▶ **TASK OBJECTIVE**: The reply must return each line of the data exactly.

▶ **Dataset entries**:
<<<<

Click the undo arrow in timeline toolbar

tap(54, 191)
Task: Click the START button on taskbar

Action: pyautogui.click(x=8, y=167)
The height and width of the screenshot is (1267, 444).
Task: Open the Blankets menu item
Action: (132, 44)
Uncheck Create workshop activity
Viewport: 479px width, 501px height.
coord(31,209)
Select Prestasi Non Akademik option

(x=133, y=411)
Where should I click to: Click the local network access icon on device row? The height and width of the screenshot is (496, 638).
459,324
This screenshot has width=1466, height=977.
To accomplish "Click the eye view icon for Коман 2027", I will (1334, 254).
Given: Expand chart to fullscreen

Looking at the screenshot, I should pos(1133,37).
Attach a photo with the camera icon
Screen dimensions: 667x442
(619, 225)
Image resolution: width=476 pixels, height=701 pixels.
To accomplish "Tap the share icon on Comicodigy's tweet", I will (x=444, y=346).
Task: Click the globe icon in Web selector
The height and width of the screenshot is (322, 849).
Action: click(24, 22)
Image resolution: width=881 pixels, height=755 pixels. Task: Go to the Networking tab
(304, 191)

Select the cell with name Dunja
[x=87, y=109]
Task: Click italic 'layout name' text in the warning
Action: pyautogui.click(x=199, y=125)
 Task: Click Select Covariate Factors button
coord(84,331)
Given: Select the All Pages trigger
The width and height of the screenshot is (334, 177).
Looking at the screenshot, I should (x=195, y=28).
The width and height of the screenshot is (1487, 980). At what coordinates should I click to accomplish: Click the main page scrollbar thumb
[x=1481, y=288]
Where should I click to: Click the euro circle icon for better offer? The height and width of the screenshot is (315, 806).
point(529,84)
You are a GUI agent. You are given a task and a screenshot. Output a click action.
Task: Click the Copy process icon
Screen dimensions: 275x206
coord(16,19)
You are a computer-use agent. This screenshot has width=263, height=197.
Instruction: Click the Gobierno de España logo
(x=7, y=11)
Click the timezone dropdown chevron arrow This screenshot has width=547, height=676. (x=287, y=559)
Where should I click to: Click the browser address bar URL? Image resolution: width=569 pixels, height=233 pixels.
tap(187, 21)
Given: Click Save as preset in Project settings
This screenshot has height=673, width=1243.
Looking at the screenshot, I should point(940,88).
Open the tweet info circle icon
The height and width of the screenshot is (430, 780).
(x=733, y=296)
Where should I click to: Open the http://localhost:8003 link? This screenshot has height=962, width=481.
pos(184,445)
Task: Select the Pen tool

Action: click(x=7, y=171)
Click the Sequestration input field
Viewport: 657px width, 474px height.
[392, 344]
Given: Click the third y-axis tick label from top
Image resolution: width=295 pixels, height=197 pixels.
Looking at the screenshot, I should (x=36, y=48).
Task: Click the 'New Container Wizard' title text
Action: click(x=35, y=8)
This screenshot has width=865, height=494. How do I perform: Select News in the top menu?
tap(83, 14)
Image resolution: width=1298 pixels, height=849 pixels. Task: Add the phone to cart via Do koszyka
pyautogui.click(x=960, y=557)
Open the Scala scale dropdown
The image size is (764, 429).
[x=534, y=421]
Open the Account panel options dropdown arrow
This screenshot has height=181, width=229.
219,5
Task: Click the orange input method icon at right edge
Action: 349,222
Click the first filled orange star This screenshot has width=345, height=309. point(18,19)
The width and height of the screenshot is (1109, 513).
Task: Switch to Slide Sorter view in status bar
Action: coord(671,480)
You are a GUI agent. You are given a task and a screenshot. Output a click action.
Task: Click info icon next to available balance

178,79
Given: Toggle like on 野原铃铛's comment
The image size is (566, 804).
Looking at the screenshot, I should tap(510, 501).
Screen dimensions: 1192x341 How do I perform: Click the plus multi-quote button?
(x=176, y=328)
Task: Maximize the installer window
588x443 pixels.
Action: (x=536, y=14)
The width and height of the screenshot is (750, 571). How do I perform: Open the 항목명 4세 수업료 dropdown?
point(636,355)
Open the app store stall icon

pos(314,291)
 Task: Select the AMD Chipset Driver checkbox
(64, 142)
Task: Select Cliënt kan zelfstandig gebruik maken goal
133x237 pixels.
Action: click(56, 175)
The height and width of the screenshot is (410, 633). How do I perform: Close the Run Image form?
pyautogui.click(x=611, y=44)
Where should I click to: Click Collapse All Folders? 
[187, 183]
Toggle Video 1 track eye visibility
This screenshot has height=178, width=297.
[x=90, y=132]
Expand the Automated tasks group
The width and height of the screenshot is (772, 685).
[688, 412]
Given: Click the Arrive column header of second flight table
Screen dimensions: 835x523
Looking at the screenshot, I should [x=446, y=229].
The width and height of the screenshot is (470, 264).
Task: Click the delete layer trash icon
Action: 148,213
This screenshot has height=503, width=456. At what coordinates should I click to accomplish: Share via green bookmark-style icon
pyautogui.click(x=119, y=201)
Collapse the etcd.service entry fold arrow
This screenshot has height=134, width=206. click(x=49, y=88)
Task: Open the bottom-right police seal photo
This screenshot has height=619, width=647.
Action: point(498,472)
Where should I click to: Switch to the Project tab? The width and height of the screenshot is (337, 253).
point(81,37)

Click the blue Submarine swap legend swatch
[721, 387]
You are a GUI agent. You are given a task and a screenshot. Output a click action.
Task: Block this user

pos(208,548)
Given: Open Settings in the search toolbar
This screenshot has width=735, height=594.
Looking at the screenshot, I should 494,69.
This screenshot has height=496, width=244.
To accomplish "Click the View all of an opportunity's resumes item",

>>>>

▶ **SOLUTION TO THIS PROBLEM**:
Click the undo arrow in timeline toolbar

tap(54, 191)
Task: Click the START button on taskbar

Action: pyautogui.click(x=8, y=167)
The height and width of the screenshot is (1267, 444).
Task: Open the Blankets menu item
Action: (132, 44)
Uncheck Create workshop activity
Viewport: 479px width, 501px height.
coord(31,209)
Select Prestasi Non Akademik option

(x=133, y=411)
Where should I click to: Click the local network access icon on device row? The height and width of the screenshot is (496, 638).
459,324
This screenshot has width=1466, height=977.
To accomplish "Click the eye view icon for Коман 2027", I will (1334, 254).
Given: Expand chart to fullscreen

Looking at the screenshot, I should pos(1133,37).
Attach a photo with the camera icon
Screen dimensions: 667x442
(619, 225)
Image resolution: width=476 pixels, height=701 pixels.
To accomplish "Tap the share icon on Comicodigy's tweet", I will (x=444, y=346).
Task: Click the globe icon in Web selector
The height and width of the screenshot is (322, 849).
Action: click(24, 22)
Image resolution: width=881 pixels, height=755 pixels. Task: Go to the Networking tab
(304, 191)

Select the cell with name Dunja
[x=87, y=109]
Task: Click italic 'layout name' text in the warning
Action: pyautogui.click(x=199, y=125)
 Task: Click Select Covariate Factors button
coord(84,331)
Given: Select the All Pages trigger
The width and height of the screenshot is (334, 177).
Looking at the screenshot, I should (x=195, y=28).
The width and height of the screenshot is (1487, 980). At what coordinates should I click to accomplish: Click the main page scrollbar thumb
[x=1481, y=288]
Where should I click to: Click the euro circle icon for better offer? The height and width of the screenshot is (315, 806).
point(529,84)
You are a GUI agent. You are given a task and a screenshot. Output a click action.
Task: Click the Copy process icon
Screen dimensions: 275x206
coord(16,19)
You are a computer-use agent. This screenshot has width=263, height=197.
Instruction: Click the Gobierno de España logo
(x=7, y=11)
Click the timezone dropdown chevron arrow This screenshot has width=547, height=676. (x=287, y=559)
Where should I click to: Click the browser address bar URL? Image resolution: width=569 pixels, height=233 pixels.
tap(187, 21)
Given: Click Save as preset in Project settings
This screenshot has height=673, width=1243.
Looking at the screenshot, I should point(940,88).
Open the tweet info circle icon
The height and width of the screenshot is (430, 780).
(x=733, y=296)
Where should I click to: Open the http://localhost:8003 link? This screenshot has height=962, width=481.
pos(184,445)
Task: Select the Pen tool

Action: click(x=7, y=171)
Click the Sequestration input field
Viewport: 657px width, 474px height.
[392, 344]
Given: Click the third y-axis tick label from top
Image resolution: width=295 pixels, height=197 pixels.
Looking at the screenshot, I should (x=36, y=48).
Task: Click the 'New Container Wizard' title text
Action: click(x=35, y=8)
This screenshot has width=865, height=494. How do I perform: Select News in the top menu?
tap(83, 14)
Image resolution: width=1298 pixels, height=849 pixels. Task: Add the phone to cart via Do koszyka
pyautogui.click(x=960, y=557)
Open the Scala scale dropdown
The image size is (764, 429).
[x=534, y=421]
Open the Account panel options dropdown arrow
This screenshot has height=181, width=229.
219,5
Task: Click the orange input method icon at right edge
Action: 349,222
Click the first filled orange star This screenshot has width=345, height=309. point(18,19)
The width and height of the screenshot is (1109, 513).
Task: Switch to Slide Sorter view in status bar
Action: coord(671,480)
You are a GUI agent. You are given a task and a screenshot. Output a click action.
Task: Click info icon next to available balance

178,79
Given: Toggle like on 野原铃铛's comment
The image size is (566, 804).
Looking at the screenshot, I should tap(510, 501).
Screen dimensions: 1192x341 How do I perform: Click the plus multi-quote button?
(x=176, y=328)
Task: Maximize the installer window
588x443 pixels.
Action: (x=536, y=14)
The width and height of the screenshot is (750, 571). How do I perform: Open the 항목명 4세 수업료 dropdown?
point(636,355)
Open the app store stall icon

pos(314,291)
 Task: Select the AMD Chipset Driver checkbox
(64, 142)
Task: Select Cliënt kan zelfstandig gebruik maken goal
133x237 pixels.
Action: click(56, 175)
The height and width of the screenshot is (410, 633). How do I perform: Close the Run Image form?
pyautogui.click(x=611, y=44)
Where should I click to: Click Collapse All Folders? 
[187, 183]
Toggle Video 1 track eye visibility
This screenshot has height=178, width=297.
[x=90, y=132]
Expand the Automated tasks group
The width and height of the screenshot is (772, 685).
[688, 412]
Given: Click the Arrive column header of second flight table
Screen dimensions: 835x523
Looking at the screenshot, I should [x=446, y=229].
The width and height of the screenshot is (470, 264).
Task: Click the delete layer trash icon
Action: 148,213
This screenshot has height=503, width=456. At what coordinates should I click to accomplish: Share via green bookmark-style icon
pyautogui.click(x=119, y=201)
Collapse the etcd.service entry fold arrow
This screenshot has height=134, width=206. click(x=49, y=88)
Task: Open the bottom-right police seal photo
This screenshot has height=619, width=647.
Action: point(498,472)
Where should I click to: Switch to the Project tab? The width and height of the screenshot is (337, 253).
point(81,37)

Click the blue Submarine swap legend swatch
[721, 387]
You are a GUI agent. You are given a task and a screenshot. Output a click action.
Task: Block this user

pos(208,548)
Given: Open Settings in the search toolbar
This screenshot has width=735, height=594.
Looking at the screenshot, I should 494,69.
This screenshot has height=496, width=244.
To accomplish "Click the View all of an opportunity's resumes item",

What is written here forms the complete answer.